--- Information shown ---
+++

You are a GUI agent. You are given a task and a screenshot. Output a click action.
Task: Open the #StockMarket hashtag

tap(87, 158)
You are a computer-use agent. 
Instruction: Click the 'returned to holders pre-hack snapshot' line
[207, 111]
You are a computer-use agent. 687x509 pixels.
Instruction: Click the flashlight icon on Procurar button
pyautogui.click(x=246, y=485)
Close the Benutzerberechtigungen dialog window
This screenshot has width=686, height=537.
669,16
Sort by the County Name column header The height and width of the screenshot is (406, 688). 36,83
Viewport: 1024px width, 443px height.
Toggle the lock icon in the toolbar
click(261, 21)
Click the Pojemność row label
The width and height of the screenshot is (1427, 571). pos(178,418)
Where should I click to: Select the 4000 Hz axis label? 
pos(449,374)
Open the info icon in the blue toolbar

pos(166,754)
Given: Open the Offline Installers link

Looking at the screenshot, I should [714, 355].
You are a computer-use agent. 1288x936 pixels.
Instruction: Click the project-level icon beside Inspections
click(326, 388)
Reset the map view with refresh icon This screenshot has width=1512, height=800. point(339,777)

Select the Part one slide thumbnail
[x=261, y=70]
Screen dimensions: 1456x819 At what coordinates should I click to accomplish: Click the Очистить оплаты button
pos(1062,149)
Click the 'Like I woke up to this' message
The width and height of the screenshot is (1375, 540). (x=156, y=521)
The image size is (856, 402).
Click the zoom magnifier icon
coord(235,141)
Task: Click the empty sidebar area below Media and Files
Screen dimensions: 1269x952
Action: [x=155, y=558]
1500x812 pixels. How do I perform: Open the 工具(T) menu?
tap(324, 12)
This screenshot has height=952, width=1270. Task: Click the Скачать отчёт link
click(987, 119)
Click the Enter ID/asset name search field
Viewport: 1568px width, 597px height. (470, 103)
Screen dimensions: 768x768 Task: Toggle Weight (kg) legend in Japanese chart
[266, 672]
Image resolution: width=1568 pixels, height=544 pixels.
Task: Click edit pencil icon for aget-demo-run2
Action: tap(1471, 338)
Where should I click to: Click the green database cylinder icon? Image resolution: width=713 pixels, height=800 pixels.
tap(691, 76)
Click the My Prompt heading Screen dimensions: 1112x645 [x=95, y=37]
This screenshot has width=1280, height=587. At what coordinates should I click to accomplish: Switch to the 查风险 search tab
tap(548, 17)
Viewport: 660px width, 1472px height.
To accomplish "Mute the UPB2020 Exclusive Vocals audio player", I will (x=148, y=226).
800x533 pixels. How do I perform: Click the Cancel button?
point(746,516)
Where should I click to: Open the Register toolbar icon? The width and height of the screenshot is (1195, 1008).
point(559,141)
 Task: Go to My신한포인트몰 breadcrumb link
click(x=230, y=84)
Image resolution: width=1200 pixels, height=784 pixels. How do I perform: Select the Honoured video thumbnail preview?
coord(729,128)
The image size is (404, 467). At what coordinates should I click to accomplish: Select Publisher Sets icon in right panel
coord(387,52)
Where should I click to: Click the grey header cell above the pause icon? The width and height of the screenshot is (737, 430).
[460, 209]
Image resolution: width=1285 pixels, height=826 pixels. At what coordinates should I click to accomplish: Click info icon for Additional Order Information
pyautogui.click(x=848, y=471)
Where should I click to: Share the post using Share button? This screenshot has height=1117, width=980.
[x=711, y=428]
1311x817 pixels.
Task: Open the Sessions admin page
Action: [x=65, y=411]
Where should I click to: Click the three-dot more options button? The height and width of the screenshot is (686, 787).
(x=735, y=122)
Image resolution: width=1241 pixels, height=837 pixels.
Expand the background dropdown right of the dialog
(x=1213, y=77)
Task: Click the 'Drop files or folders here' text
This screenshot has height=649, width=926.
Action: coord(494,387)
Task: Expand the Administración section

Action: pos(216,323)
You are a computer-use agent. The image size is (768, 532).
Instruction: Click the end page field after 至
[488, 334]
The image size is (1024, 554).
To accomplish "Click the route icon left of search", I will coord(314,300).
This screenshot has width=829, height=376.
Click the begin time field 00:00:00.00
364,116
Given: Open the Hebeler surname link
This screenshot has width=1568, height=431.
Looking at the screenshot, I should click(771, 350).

+++

--- Task objective ---
For the string "agent", return every line of the data where it appears.

--- Written reply ---
You are a GUI agent. You are given a task and a screenshot. Output a click action.
You are a computer-use agent. 
You are a computer-use agent. 687x509 pixels.
You are a computer-use agent. 1288x936 pixels.
You are a computer-use agent. The image size is (768, 532).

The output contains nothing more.